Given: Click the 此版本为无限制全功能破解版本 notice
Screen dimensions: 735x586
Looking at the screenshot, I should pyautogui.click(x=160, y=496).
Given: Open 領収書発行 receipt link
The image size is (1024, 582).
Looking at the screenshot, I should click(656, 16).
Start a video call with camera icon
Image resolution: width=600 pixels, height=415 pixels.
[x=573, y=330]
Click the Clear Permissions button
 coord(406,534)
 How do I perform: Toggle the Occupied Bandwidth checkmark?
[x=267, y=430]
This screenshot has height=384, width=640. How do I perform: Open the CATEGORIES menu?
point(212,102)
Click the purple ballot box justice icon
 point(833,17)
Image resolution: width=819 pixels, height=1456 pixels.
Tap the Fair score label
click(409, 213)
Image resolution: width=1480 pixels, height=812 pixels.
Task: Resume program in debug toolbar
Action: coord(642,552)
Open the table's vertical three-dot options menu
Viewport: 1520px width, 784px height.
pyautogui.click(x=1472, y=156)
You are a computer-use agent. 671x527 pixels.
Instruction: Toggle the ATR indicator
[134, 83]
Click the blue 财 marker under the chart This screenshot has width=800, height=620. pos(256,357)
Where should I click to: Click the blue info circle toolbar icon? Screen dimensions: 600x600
════
What needs to be done:
Find the word "blue" in the data and copy out each line where it turns up.

Answer to this exercise:
Click the blue 财 marker under the chart This screenshot has width=800, height=620. pos(256,357)
Where should I click to: Click the blue info circle toolbar icon? Screen dimensions: 600x600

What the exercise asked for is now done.